Figure 5 Typical images of enteroliths.
A: Long-standing enterolith with blank-looking polished surface; B: Emerging enterolith with a rough and fragile surface.
The radiological diagnosis of enteroliths depends on their calcium content[13,14]. In our case, two radiopaque enteroliths were clearly visible on abdominal X-ray, whereas the third mobile enterolith was not detectable. The differential diagnosis of radiopaque enterolith-like alterations includes gallstones, urolithiasis-calcified lymph nodes or pancreatic calcifications. Of note, enteroliths may change their localization on radiographs due to the mobility of the small bowel[9].

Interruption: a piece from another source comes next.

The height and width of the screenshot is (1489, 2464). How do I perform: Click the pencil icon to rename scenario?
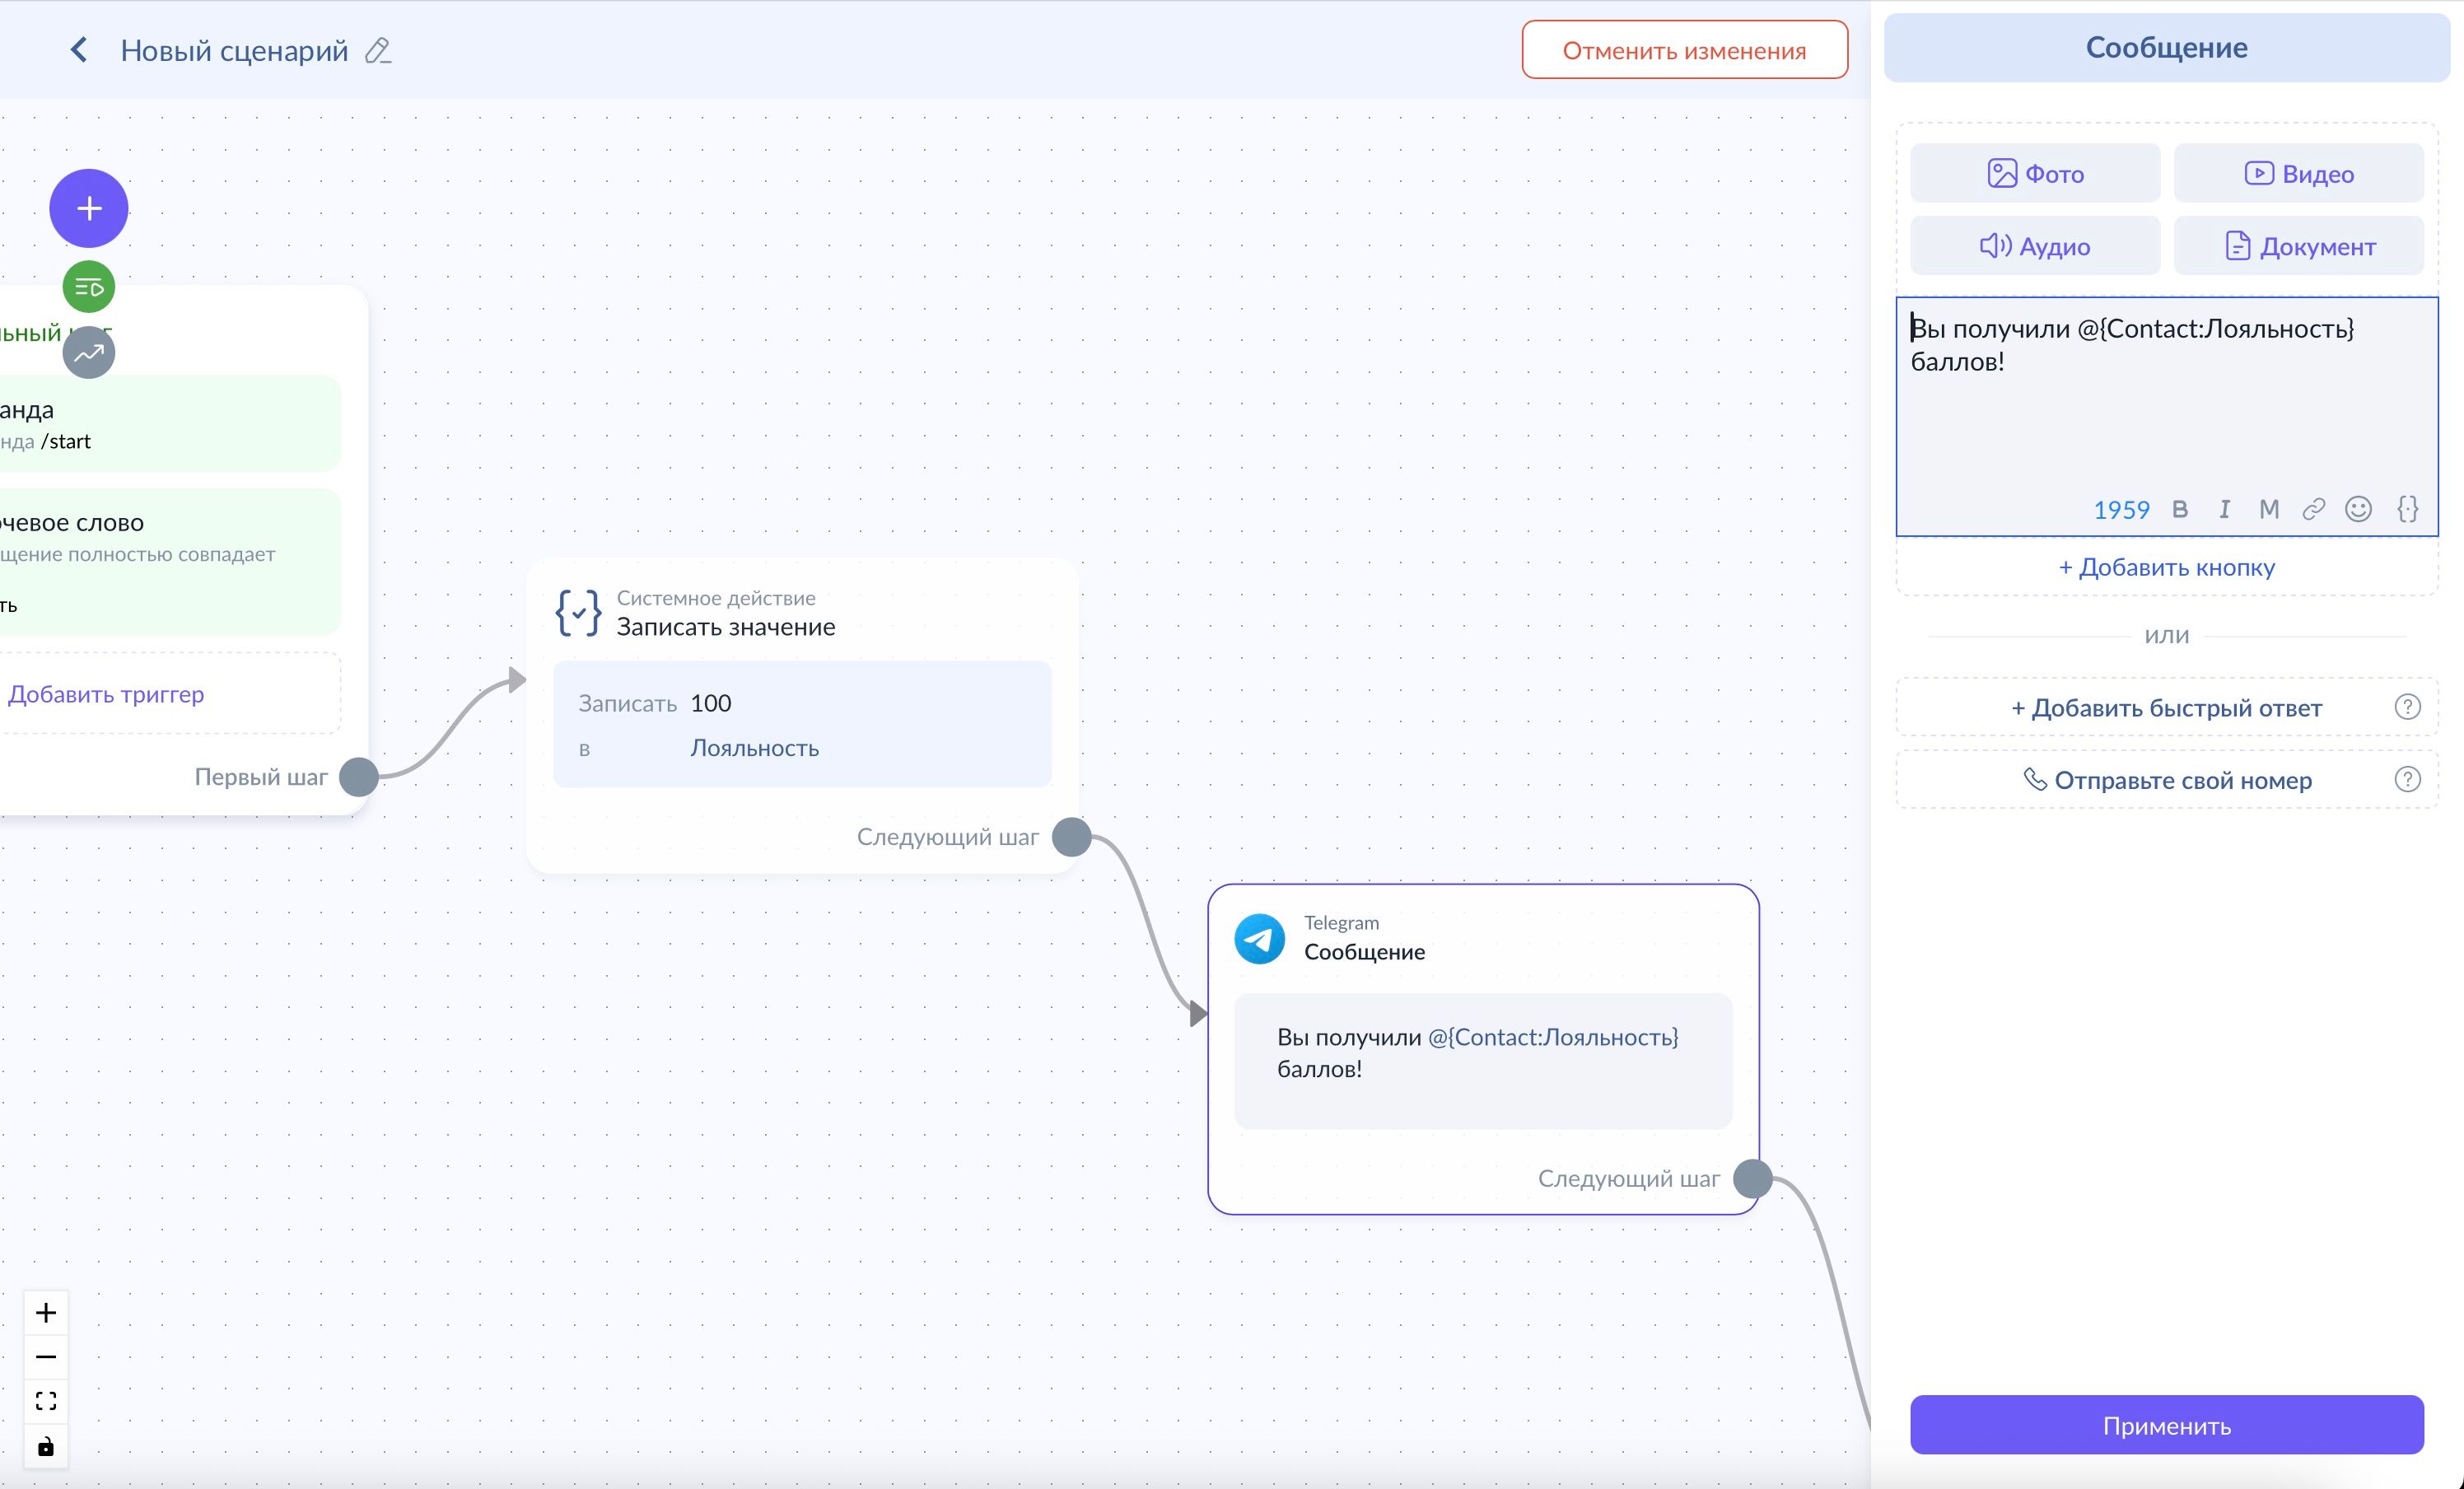378,51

Due to its typical strictures impairing the intestinal flow, Crohn’s disease offers favorable conditions for the development of enteroliths. Nevertheless, enteroliths are a very rare condition in Crohn’s disease, since most patients never become symptomatic or because symptoms are not attributable to enteroliths. Studies have proven that enterolithiasis in Crohn’s disease occurs only in patients with a long history of the disorder and long duration of symptoms of between 7 and 40 years (median 15.7 years)[9]. Additionally, a few cases of enterolithiasis-associated adenocarcinomata have been reported in the literature[15]. In summary, there is no evidence for prophylactic treatment of asymptomatic enterolithiasis in Crohn’s disease, although enteroliths represent clear indicators of a stenotic condition. Patients with intestinal obstruction require laparotomy with stricturoplasty or segmental bowel resection.